Keywords: GIST, Gastro-Intestinal Stromal Tumour, Pregnancy
1. Introduction
Gastro-Intestinal Stromal Tumours (GISTs) are the most common mesenchymal tumours of the gastro-intestinal tract.1 They are rare with an estimated annual incidence of only 11–15 per million.2,3 GISTs are found equally in both genders and commonly present in the fifth to seventh decade.4,5 They thus present very rarely in pregnancy. The exact incidence in pregnancy is unknown as there are few reported cases in the literature. The management of pregnant patients presenting with GISTs poses a challenge to both general surgeons and obstetricians. We present the first case report in the literature to describe a combined lower segment caesarean section and a tumour resection in a pregnant women presenting with a GIST.
2. Presentation of case
A 31-year-old woman of Chinese origin, gravida 2 para 0, presented at 18 weeks gestation to the antenatal clinic complaining of lethargy, dizziness and shortness of breath on exertion. She had no significant past medical history, normal antenatal consultations to date, and was not on regular medications. Routine investigations demonstrated a microcytic anaemia; haemoglobin 7.8 g/dl, MCV 72.9 fl, platelets 539, and serum ferritin of 13 μg/l. On examination, her uterus was consistent for the date of gestation. Per vaginal examination revealed a large palpable mass in the right adnexa.

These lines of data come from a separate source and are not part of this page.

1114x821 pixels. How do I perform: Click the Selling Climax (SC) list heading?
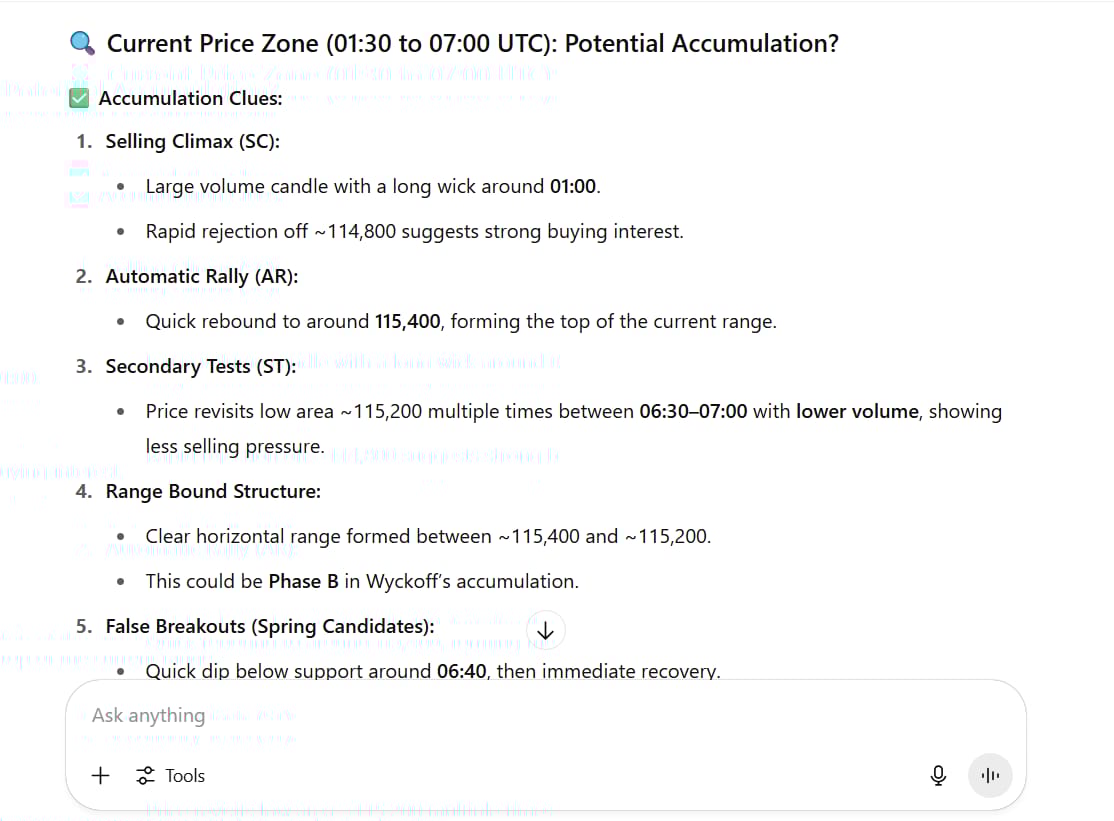point(192,141)
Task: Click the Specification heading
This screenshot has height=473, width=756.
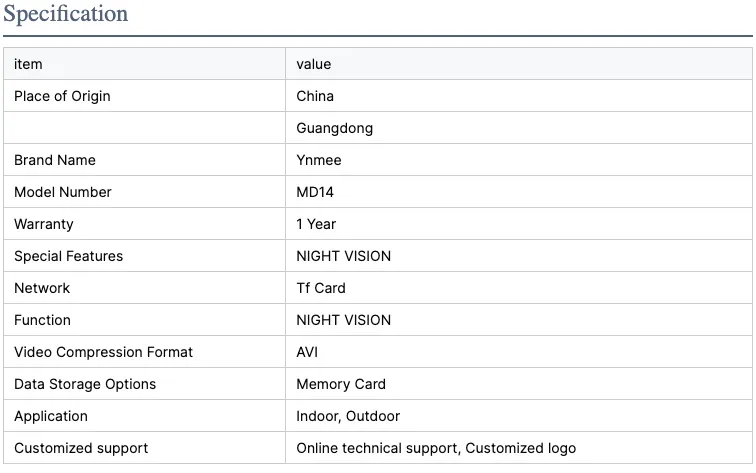Action: pyautogui.click(x=65, y=14)
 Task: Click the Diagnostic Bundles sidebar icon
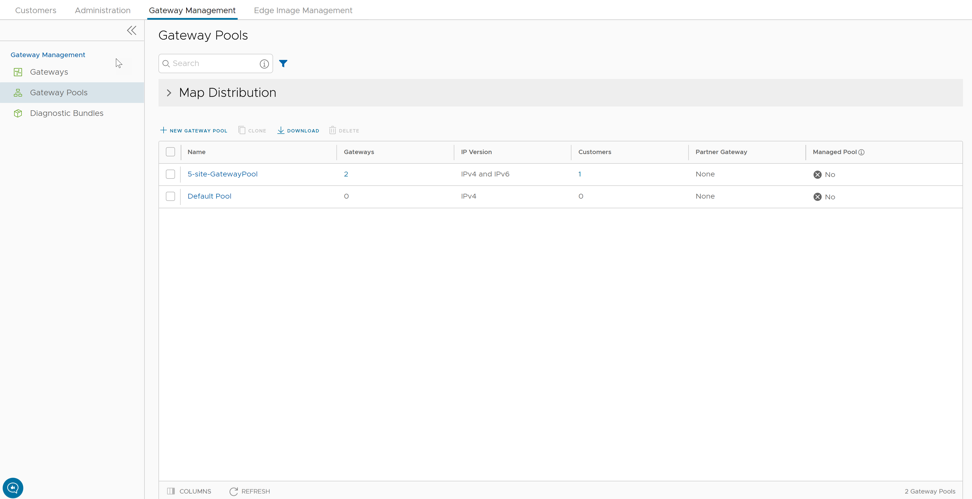pos(18,113)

A subsequent ultrasound demonstrated an ‘irregular mass of mixed echogenicity measuring 106.4 mm × 68.7 mm × 109.5 mm’ suggestive of a fibroid or an ovarian pathology. A Magnetic Resonance Imaging (MRI) scan of the abdomen and pelvis was thus organised and demonstrated an irregular 12 cm soft tissue mass in the right upper quadrant (Fig. 1). The mass appeared to involve the transverse mesocolon as well as part of the small bowel mesentery with associated extensive necrosis (Fig. 1). An ultrasound guided biopsy of the soft tissue mass was organised at 30 weeks gestation, confirming a GIST of uncertain malignant potential (Fig. 2). It was decided at a multidisciplinary meeting to perform an elective combined caesarean section and tumour resection.
Fig. 1.
Coronal MRI demonstrating intrauterine foetus (blue arrow) and intraabdominal GIST (white arrow). (For interpretation of the references to colour in this figure legend, the reader is referred to the web version of the article.)
Fig. 2.
CD-117-labelled immunohistochemistry of resected tumour, confirming GIST (200× magnification).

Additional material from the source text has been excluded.